» Brief A:
In the biography of Roya Ramezani, what led to her thesis at the School of Visual Arts? Answer in one to three sentences.
» Brief B:
Transcribe the biography of Roya Ramezani, starting with "- Born: 1989" and going on through "programme in 2017.".
═══ Reading text
- Born: 1989 or 1990 (age 35–36) Iran
- Occupations: Product Designer and Technologist
- Website: Official website

= Roya Ramezani =

Roya Ramezani (رؤیا رمضانی) is an Iranian designer and women's rights campaigner. She was selected for the BBC's 100 Women programme in 2017.

==Career==
Roya Ramezani was born in Northern Iran and was raised in Tehran, but moved to Toronto, Canada, at the age of to be with her extended family and study. She studied at three different universities, including York University and the School of Visual Arts in New York City. She began to work in a diverse team in Silicon Valley as an intern at Google, but realised that the women in the team were not interacting in meetings to the same degree as their male counterparts. This led to her thesis at SVA entitled "Exponent: Amplifying the Female Voices in Tech Discourse". Inspired by the Hansen Writing Ball, she developed a new keyboard to empower women to use more strong language by reducing the size of the keys and adding full-word shortcuts such as "claim", "disagree" and "insist". She moved to San Francisco, California, where she started working for JPMorgan in their branch innovation team.
══════
═══ Supplied material
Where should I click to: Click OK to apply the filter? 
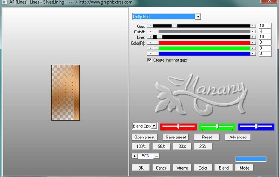tap(140, 168)
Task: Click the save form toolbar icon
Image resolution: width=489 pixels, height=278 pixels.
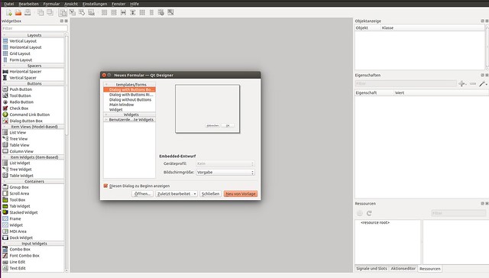Action: click(28, 12)
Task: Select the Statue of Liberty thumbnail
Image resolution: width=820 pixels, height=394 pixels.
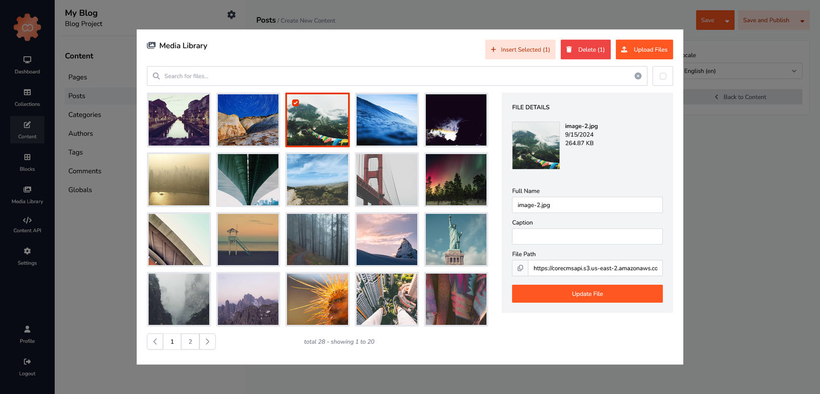Action: [456, 239]
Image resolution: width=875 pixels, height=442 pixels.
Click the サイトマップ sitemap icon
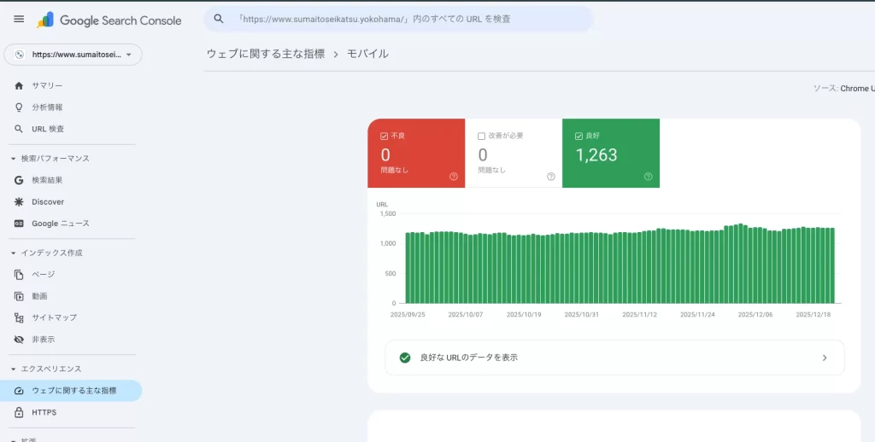19,317
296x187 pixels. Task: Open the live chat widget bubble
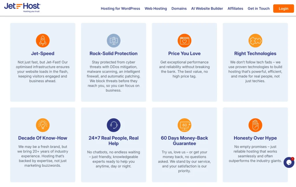pos(289,162)
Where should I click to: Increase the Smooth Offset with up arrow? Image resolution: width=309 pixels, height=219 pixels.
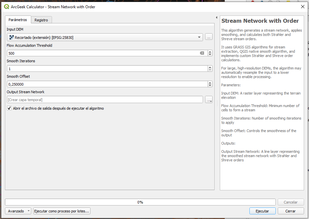210,83
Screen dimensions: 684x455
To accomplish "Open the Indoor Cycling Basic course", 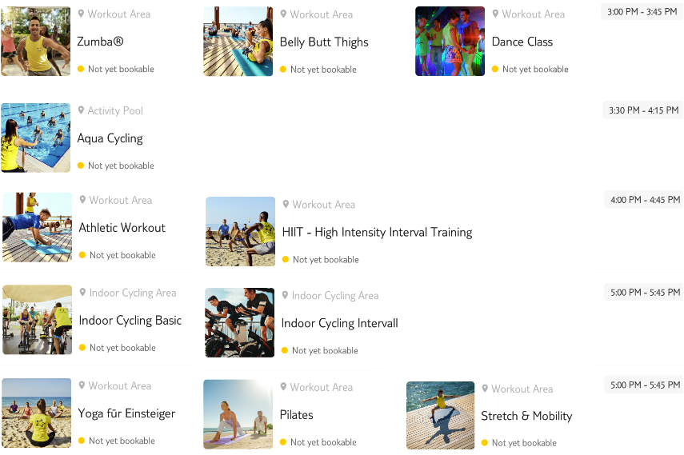I will click(x=130, y=320).
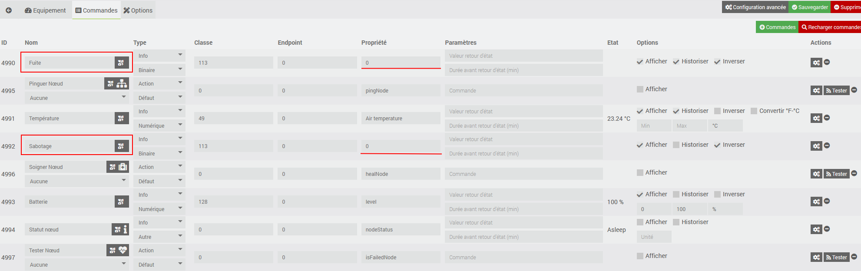Switch to the Equipement tab
Viewport: 861px width, 271px height.
point(45,10)
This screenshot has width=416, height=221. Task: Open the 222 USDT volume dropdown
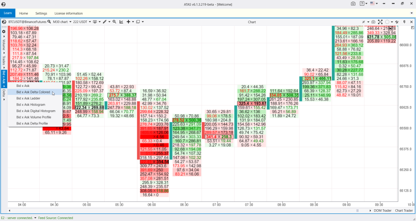point(82,22)
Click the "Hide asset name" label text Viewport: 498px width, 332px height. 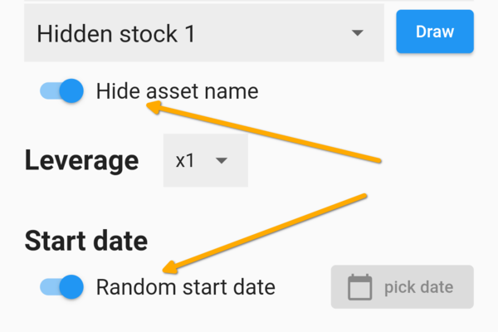click(x=177, y=90)
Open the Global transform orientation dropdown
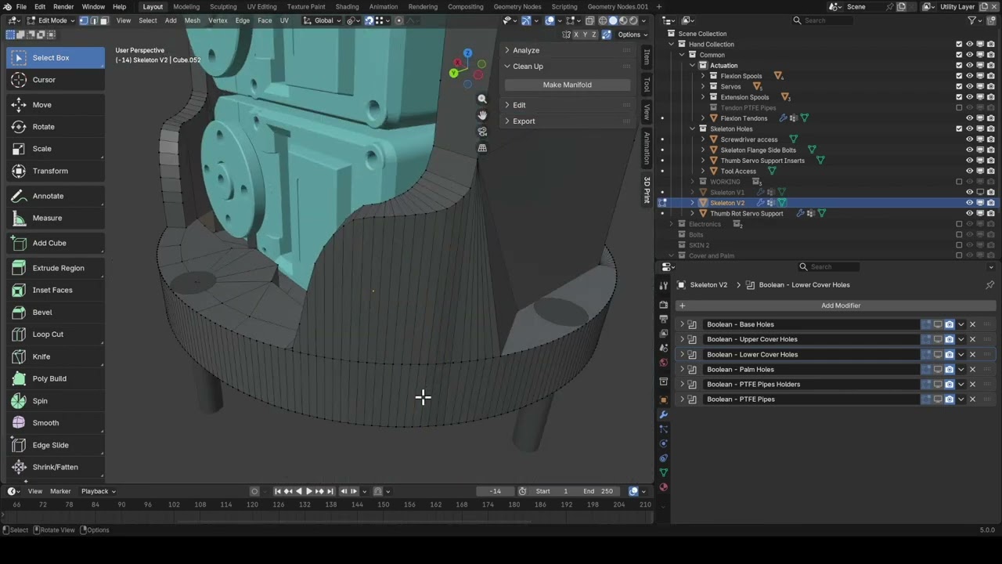Viewport: 1002px width, 564px height. coord(323,20)
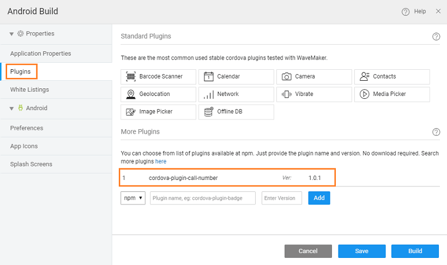This screenshot has height=265, width=447.
Task: Enable the Calendar plugin
Action: [236, 77]
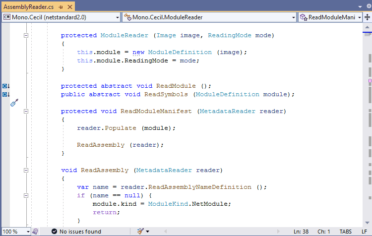
Task: Select the AssemblyReader.cs document tab
Action: (28, 7)
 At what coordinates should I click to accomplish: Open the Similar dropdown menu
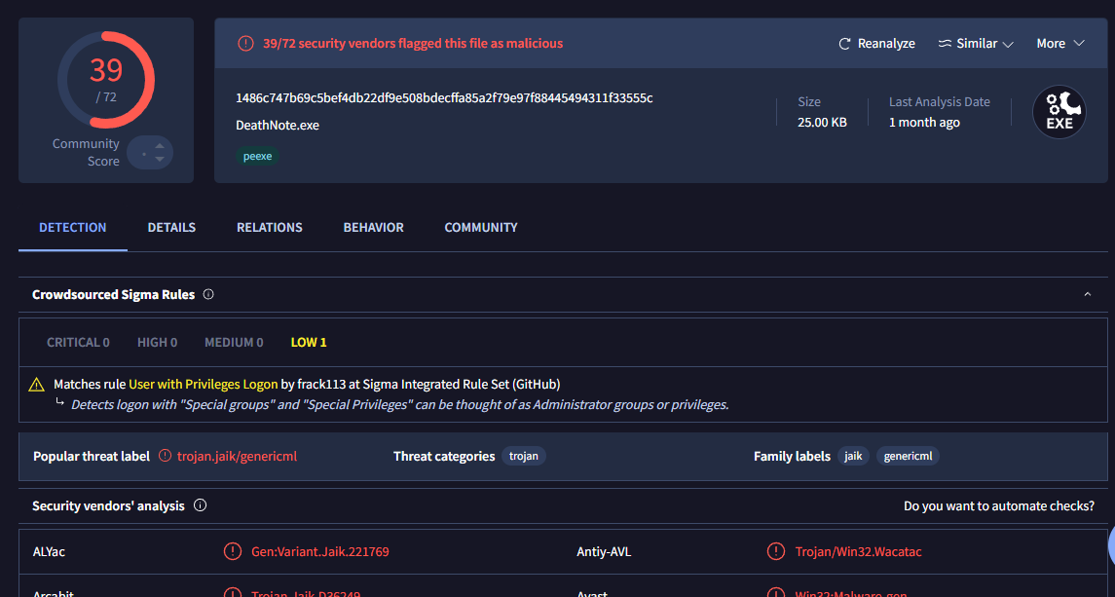point(976,44)
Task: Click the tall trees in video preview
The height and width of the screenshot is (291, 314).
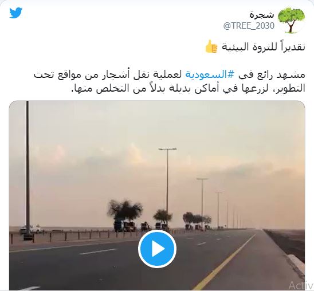Action: [x=125, y=210]
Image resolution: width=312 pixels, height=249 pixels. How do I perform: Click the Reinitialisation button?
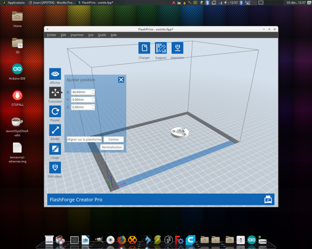[112, 147]
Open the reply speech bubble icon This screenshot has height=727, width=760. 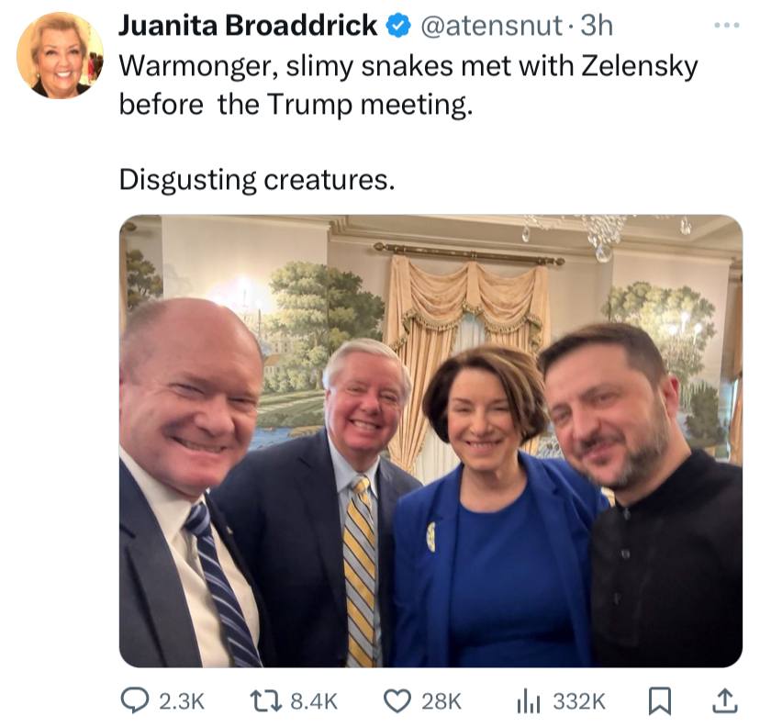134,701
══════
» Written solution A:
While interning on a diverse team at Google in Silicon Valley, she noticed that the women on the team did not take part in meetings as much as the men did. That observation led to her SVA thesis, "Exponent: Amplifying the Female Voices in Tech Discourse."

» Written solution B:
- Born: 1989 or 1990 (age 35–36) Iran
- Occupations: Product Designer and Technologist
- Website: Official website

= Roya Ramezani =

Roya Ramezani (رؤیا رمضانی) is an Iranian designer and women's rights campaigner. She was selected for the BBC's 100 Women programme in 2017.